§ Available data:
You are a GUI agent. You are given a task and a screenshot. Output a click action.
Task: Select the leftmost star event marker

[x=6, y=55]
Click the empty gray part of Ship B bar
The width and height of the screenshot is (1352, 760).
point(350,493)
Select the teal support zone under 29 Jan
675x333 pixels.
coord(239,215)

§ What to produce: Make an exact copy of all the lines above.

§ Result of the exercise:
You are a GUI agent. You are given a task and a screenshot. Output a click action.
Task: Select the leftmost star event marker

[x=6, y=55]
Click the empty gray part of Ship B bar
The width and height of the screenshot is (1352, 760).
point(350,493)
Select the teal support zone under 29 Jan
675x333 pixels.
coord(239,215)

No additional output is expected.